U.S. options trading rose 33 percent in November from a year earlier, the biggest gain since December, as investors turning to the market amid wider stock swings drove volume toward an eighth straight annual record.
“Funds are increasingly using options as investment committees have become better informed and more comfortable with using the strategies,” Andy Nybo, head of derivatives at research firm Tabb Group LLC in New York, said in a telephone interview. “They’re more educated with using derivatives for risk management purposes and that’s where the future growth in the options market will originate.”
Volume on the nine exchanges jumped to 352 million contracts in November, up from 265 million a year earlier, according to the Chicago-based Options Clearing Corp., which settles all trading of exchange-listed contracts. This year’s volume through November was 3.56 billion, nearing last year’s 3.62 billion total, OCC data show. Nybo estimates that 2010 volume will rise to 3.8 billion.

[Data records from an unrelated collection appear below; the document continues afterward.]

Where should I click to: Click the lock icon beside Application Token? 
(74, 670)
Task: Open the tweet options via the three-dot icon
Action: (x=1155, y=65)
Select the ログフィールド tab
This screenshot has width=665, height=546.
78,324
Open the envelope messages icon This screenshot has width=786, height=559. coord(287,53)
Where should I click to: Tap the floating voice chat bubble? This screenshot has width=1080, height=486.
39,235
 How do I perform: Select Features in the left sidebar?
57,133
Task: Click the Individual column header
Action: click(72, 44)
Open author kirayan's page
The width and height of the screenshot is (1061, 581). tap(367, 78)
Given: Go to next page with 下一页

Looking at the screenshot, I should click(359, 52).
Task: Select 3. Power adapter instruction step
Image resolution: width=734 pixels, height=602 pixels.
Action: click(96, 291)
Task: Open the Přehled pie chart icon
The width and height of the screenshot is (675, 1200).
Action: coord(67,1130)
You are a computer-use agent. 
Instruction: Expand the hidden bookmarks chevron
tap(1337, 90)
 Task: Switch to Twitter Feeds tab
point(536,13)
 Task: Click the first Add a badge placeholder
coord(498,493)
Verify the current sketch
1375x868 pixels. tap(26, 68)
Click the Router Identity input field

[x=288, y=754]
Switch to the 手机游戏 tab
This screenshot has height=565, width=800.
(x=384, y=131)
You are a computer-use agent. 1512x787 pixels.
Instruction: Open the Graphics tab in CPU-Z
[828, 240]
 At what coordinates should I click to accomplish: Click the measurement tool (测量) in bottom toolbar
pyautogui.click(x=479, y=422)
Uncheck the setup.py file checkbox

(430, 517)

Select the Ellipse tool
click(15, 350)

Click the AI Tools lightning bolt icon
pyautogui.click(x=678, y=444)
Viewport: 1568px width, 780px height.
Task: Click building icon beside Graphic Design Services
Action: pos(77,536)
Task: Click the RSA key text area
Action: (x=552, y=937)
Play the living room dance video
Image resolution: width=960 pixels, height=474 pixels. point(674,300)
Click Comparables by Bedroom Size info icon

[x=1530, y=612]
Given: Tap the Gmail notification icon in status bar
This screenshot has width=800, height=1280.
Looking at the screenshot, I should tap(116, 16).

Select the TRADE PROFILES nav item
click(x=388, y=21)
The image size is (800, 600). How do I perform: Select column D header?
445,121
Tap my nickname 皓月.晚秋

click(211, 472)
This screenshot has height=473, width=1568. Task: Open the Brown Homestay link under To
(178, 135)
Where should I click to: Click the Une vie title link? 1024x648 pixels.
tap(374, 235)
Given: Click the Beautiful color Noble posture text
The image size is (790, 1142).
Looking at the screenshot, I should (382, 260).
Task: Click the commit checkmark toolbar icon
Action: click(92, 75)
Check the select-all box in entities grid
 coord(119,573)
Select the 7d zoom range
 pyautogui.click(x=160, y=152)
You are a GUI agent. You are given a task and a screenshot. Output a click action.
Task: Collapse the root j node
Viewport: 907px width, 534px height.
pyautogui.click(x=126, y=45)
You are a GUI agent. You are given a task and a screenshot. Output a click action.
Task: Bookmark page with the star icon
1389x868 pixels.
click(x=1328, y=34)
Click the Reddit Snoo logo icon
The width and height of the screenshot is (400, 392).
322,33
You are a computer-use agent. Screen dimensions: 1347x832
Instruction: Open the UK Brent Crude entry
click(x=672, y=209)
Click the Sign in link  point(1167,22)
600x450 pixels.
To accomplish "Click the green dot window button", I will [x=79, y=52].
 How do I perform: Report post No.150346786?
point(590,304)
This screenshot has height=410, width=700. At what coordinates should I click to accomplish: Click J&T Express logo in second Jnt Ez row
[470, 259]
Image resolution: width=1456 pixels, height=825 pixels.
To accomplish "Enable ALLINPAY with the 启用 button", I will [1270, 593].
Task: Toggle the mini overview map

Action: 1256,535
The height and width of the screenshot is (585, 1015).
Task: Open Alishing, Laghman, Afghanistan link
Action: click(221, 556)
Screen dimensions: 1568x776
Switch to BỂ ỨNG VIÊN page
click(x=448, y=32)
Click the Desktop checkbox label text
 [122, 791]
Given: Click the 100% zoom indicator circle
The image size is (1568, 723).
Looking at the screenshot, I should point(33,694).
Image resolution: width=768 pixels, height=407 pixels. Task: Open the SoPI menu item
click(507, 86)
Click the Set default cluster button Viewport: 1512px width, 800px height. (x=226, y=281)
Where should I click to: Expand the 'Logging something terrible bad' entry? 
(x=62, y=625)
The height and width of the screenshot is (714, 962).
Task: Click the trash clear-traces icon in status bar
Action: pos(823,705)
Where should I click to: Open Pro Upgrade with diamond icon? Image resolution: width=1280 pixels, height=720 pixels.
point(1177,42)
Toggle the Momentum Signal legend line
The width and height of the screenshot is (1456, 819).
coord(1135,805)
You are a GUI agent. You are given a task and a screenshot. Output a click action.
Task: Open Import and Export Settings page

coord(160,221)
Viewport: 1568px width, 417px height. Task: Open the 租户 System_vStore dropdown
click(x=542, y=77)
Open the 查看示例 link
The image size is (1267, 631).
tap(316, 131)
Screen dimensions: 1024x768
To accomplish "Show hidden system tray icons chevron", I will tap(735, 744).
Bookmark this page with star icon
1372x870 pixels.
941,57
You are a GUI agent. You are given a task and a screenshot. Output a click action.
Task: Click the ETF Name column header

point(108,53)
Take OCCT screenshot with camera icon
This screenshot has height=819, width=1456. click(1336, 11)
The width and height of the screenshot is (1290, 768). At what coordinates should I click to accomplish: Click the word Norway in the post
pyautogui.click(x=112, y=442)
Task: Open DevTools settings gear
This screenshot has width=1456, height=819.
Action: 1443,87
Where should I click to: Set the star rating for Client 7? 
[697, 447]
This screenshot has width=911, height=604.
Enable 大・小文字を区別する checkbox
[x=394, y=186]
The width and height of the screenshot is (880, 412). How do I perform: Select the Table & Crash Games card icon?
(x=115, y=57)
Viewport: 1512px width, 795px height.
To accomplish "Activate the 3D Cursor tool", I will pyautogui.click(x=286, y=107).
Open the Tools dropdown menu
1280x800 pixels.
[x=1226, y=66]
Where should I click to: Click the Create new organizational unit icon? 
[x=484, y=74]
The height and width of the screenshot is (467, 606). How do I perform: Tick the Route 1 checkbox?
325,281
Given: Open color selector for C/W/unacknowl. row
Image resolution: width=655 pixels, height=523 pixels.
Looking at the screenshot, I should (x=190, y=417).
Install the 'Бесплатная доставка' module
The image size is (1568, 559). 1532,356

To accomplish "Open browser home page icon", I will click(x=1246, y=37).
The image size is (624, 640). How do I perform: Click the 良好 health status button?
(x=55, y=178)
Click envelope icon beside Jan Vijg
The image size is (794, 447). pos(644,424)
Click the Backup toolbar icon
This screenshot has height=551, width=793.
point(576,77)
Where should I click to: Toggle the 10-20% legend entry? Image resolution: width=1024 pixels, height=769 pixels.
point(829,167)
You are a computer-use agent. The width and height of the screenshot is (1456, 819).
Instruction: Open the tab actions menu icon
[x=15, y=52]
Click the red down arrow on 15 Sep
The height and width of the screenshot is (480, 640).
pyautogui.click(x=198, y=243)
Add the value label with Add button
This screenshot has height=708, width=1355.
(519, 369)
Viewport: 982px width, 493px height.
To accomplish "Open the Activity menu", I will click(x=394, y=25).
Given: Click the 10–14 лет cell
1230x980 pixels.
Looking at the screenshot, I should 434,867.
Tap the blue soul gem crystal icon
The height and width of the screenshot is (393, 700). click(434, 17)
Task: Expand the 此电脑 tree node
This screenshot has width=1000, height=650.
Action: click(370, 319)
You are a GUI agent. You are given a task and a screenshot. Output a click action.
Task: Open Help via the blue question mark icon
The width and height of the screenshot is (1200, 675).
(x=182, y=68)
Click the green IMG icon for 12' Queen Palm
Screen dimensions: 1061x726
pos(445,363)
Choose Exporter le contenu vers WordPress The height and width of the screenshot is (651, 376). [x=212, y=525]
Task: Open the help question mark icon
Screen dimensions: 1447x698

Mutual funds, hedge funds and other institutional investors are increasingly relying on options to protect stocks and bet on market swings. The benchmark index for U.S. stock options prices rose 11 percent last month to 23.54 as of yesterday, the highest close in two months. The VIX, as the Chicago Board Options Exchange Volatility Index is known, measures the cost of using options as insurance against declines in the Standard & Poor’s 500 Index.
Options give the right, without the obligation, to buy or sell a security at a certain price by a given date.
The benchmark index for U.S. stock options prices rose 11 percent last month to 23.54, the highest level in two months. The VIX, as the Chicago Board Options Exchange Volatility Index is known, measures the cost of using options as insurance against declines in the Standard & Poor’s 500 Index.
The Chicago Board Options Exchange, owned by CBOE Holdings Inc., was the largest venue last month with 26.3 percent of volume. Nasdaq OMX PHLX was the second-largest and the biggest venue for options on stocks and exchange-traded funds, followed by CBOE. Nasdaq OMX Group Inc., based in New York, also runs another, smaller options exchange.
The International Securities Exchange is the third-largest in both categories, while NYSE Euronext’s two options markets combined made it the second-largest exchange operator in equity derivatives excluding indexes. NYSE Euronext runs NYSE Amex and NYSE Arca, which use different trading rules to attract clients to those venues.
C2 Options Exchange, which began trading in October and is run by CBOE, had 0.33 percent of overall volume. C2, which is a fully electronic market, is the ninth options exchange. CBOE plans to trade options on the S&P 500, which are listed exclusively on its bigger market, on C2 starting next year.
“Exchanges tend to beat each other up, they tend to compete on fees and usually customers benefit,” Jonathan Werts, a managing director at Bank of America Corp. in New York, said at a conference in Chicago last month. “Do we need nine exchanges? No. Is it unhealthy? No.” Venues that don’t provide benefits to investors won’t be used, he said.